Denn ich seh ihn nicht, ich höre ihn nicht , nichts!
Hallo Soul!

Ja, das ist eine gute Frage, die gar nicht so leicht zu beantworten ist.

Ich versuche es trotzdem mal.

Erst mal zum Sehen und Hören:
Zum Beispiel Strom Du kannst ihn nicht direkt sehen und meist auch nicht hören, aber du kannst ihn deutlich spüren, wenn du beispeilsweise in eine Steckdose fasst. Du kannst den Strom spüren.
Und ebenso kannst du die Wirkung des Stromes nicht nur fühlen, sondern auch sehen, wenn du zum Beispiel ein Licht anmachst im Dunkeln . Dann wird es hell.

So in etwa ist es auch mit Gott. Du kannst ihn nicht direkt sehen, aber man kann seine Wirkung sehen, z.B. in der Schöpfung, und oft auch fühlen, dass er da ist.

Wichtig ist, dass man offen dafür ist. Man muss sich auf Gott einlassen.
Sonst ist es vielleicht wie bei einem Blinden, der auch taub ist. Er sieht und hört nichts, deshalb ist trotzdem alles da und er kann es trotzdem immer noch fühlen, wenn er will.

LG
Kiki
Also das mitn Strohm find ich ein schlechtes beispiel.
Ich dachte das es was mit leiter, proton, elektronen und neutronen zu tun hat.

Gott ist für mich nur eine einbildung des menschen, der sich an das gute klammert und leben nach denn tot, naja wie mans nimmt ich würde sagen das hat was mit zu tun, jemanden die angst zu nehmen.
Ich würdest du dich freuen wenn du stirbst ?

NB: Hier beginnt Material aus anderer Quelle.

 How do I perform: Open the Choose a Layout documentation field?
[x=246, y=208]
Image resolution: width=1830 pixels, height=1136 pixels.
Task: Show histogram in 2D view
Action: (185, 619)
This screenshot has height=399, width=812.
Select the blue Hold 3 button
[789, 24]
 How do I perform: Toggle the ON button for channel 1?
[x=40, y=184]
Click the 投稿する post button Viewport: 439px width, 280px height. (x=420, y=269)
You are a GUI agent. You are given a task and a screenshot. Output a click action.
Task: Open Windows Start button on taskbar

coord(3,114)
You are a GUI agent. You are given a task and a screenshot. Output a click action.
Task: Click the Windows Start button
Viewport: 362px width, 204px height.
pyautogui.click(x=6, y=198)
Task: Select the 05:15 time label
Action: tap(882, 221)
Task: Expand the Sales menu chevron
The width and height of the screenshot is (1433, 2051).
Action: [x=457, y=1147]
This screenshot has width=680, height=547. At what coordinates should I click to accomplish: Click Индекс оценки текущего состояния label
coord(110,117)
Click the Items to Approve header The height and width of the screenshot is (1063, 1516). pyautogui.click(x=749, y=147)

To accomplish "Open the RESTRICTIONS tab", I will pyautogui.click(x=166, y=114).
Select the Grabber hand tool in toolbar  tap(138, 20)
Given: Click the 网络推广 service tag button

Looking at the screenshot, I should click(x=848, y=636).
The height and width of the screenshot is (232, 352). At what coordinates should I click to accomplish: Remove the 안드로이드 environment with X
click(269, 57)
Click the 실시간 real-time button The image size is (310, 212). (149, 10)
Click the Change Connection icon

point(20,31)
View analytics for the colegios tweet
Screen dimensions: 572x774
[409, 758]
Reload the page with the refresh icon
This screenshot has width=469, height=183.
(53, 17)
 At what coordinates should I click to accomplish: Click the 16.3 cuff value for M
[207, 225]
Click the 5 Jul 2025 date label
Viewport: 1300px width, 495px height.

Ist halt auch schwer jemanden etwas zu erklären, dass er weder sehen fühlen noch hören kann oder will
Das heißt aber noch lange nicht, dass es dann nicht da ist. Auf deine Frage bezogen also: auch wenn Du Gott nicht spürst, siehst oder hörst, heißt das nicht, dass es ihn nicht gibt. Man muss sich innerlich auch für Gott öffnen. Er kann nur da eintreten, wo man ihn hereinlässt. Also ich habe Gott schon oft erfahren können in meinem Leben, aber natürlich kann ich es dir nicht beweisen.
Man kann die Existenz Gottes sicher nicht wissenschaftlich beweisen (übrigens genauso wenig seine Nicht-Existenz). Es heißt ja auch "Glauben".
Lass dich doch einfach einmal auf Gott ein und suche, vielleicht kannst du ihn dann doch auch hören und "sehen".

Johannes 21,29
Jesus sagte zu ihm: »Du glaubst, weil du mich gesehen hast. Freuen dürfen sich alle, die mich nicht sehen und trotzdem glauben!«


Du fragst ob ich mich freuen würde, wenn ich sterbe. Ich freu mich erst einmal, dass ich lebe. Aber mir ist natürlich bewusst, dass ich auch irgendwann auch einmal sterbe, wenn meine Zeit gekommen ist. Es ist mir klar, aber ich denke nicht dauernd drüber nach, wie es dann sein wird. Das werde ich dann sehen.
Ja, aber ich kann mir schon auch vorstellen, beziehungsweise habe ich es auch schon erlebt im Bekanntenkreis, dass man auch auf den Tod wartet und ihn herbeisehnt. Wenn man sehr krank ist zum Beispiel, oder auch bei sehr alten Menschen . Da gibt es einige die mir schon gesagt haben, dass sie jetzt eigentlich gerne sterben würden. Sie hätten schon so viel gesehen und erlebt und auch viele Freunde leben nicht mehr, sie wollten jetzt gerne sterben. Mnache sagen auch: "Ich hoffe, dass der Herr mich bald nach Hause holt" Ich habe auch schon Menschen in der Sterbephase teilweise mit begleitet - nein, es macht mir keine Angst. Angst hätte ich höchstens vor der Art des Sterbens. Also, wenn man sehr krank ist und lange große Schmerzen hat. Der Tod selbst schreckt mich eigentlich nicht. Denn im Grunde könnte es ja sowieso jeden Moment passieren. Wenn ich da dauernd dran denken würde und Angst hätte, wäre ich ja seelisch schon tot.

LG
Kiki
Gott ist nicht beweisbar, aber erfahrbar. Ich habe Erfahrungen, aber meine Erfahrungen können anderen nicht als Beweis dienen. Ich werde an dieser Stelle auch nicht meine Erfahrungen preisgeben, denn alles ist widerlegbar, wenn man es nur mit genug Hingabe probiert.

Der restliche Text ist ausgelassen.